──────── Supplied entries ────────
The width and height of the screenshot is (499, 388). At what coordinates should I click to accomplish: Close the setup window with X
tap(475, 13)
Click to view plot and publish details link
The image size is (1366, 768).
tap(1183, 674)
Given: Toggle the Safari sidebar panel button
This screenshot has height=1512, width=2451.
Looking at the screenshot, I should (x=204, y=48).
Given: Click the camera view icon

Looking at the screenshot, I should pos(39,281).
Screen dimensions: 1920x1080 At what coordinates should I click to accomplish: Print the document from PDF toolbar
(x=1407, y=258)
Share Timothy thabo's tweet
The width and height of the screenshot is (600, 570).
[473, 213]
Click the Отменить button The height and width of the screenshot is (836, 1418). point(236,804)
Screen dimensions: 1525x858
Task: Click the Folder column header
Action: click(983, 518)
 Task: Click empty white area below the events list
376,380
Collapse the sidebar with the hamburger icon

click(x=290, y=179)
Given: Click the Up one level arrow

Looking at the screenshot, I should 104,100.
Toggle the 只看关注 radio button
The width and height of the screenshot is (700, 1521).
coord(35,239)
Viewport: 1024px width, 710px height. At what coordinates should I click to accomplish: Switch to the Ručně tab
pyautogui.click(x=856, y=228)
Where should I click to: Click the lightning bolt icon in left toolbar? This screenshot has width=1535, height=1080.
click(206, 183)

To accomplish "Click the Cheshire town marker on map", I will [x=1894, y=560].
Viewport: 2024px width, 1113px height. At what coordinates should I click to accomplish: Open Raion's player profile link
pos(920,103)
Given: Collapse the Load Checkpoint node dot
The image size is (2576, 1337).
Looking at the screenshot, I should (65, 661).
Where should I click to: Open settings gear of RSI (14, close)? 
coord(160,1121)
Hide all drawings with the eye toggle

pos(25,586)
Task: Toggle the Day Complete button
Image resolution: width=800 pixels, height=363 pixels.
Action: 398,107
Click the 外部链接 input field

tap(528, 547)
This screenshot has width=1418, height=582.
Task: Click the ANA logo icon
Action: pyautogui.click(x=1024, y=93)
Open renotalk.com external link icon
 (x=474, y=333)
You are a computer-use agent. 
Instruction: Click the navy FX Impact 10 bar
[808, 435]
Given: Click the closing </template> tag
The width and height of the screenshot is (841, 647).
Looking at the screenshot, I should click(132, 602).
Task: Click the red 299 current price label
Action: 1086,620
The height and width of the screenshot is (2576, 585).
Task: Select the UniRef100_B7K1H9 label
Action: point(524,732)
────────
■ Request ■
Reproduce the listing above, swapping every "Given" for "Goal" and changing nothing else.

■ Output of the exercise ■
The width and height of the screenshot is (499, 388). At what coordinates should I click to accomplish: Close the setup window with X
tap(475, 13)
Click to view plot and publish details link
The image size is (1366, 768).
tap(1183, 674)
Goal: Toggle the Safari sidebar panel button
This screenshot has height=1512, width=2451.
Looking at the screenshot, I should (x=204, y=48).
Goal: Click the camera view icon

Looking at the screenshot, I should pos(39,281).
Screen dimensions: 1920x1080 At what coordinates should I click to accomplish: Print the document from PDF toolbar
(x=1407, y=258)
Share Timothy thabo's tweet
The width and height of the screenshot is (600, 570).
[473, 213]
Click the Отменить button The height and width of the screenshot is (836, 1418). point(236,804)
Screen dimensions: 1525x858
Task: Click the Folder column header
Action: click(983, 518)
 Task: Click empty white area below the events list
376,380
Collapse the sidebar with the hamburger icon

click(x=290, y=179)
Goal: Click the Up one level arrow

Looking at the screenshot, I should 104,100.
Toggle the 只看关注 radio button
The width and height of the screenshot is (700, 1521).
coord(35,239)
Viewport: 1024px width, 710px height. At what coordinates should I click to accomplish: Switch to the Ručně tab
pyautogui.click(x=856, y=228)
Where should I click to: Click the lightning bolt icon in left toolbar? This screenshot has width=1535, height=1080.
click(206, 183)

To accomplish "Click the Cheshire town marker on map", I will [x=1894, y=560].
Viewport: 2024px width, 1113px height. At what coordinates should I click to accomplish: Open Raion's player profile link
pos(920,103)
Goal: Collapse the Load Checkpoint node dot
The image size is (2576, 1337).
Looking at the screenshot, I should (65, 661).
Where should I click to: Open settings gear of RSI (14, close)? 
coord(160,1121)
Hide all drawings with the eye toggle

pos(25,586)
Task: Toggle the Day Complete button
Image resolution: width=800 pixels, height=363 pixels.
Action: 398,107
Click the 外部链接 input field

tap(528, 547)
This screenshot has width=1418, height=582.
Task: Click the ANA logo icon
Action: pyautogui.click(x=1024, y=93)
Open renotalk.com external link icon
 (x=474, y=333)
You are a computer-use agent. 
Instruction: Click the navy FX Impact 10 bar
[808, 435]
Goal: Click the closing </template> tag
The width and height of the screenshot is (841, 647).
Looking at the screenshot, I should click(132, 602).
Task: Click the red 299 current price label
Action: 1086,620
The height and width of the screenshot is (2576, 585).
Task: Select the UniRef100_B7K1H9 label
Action: point(524,732)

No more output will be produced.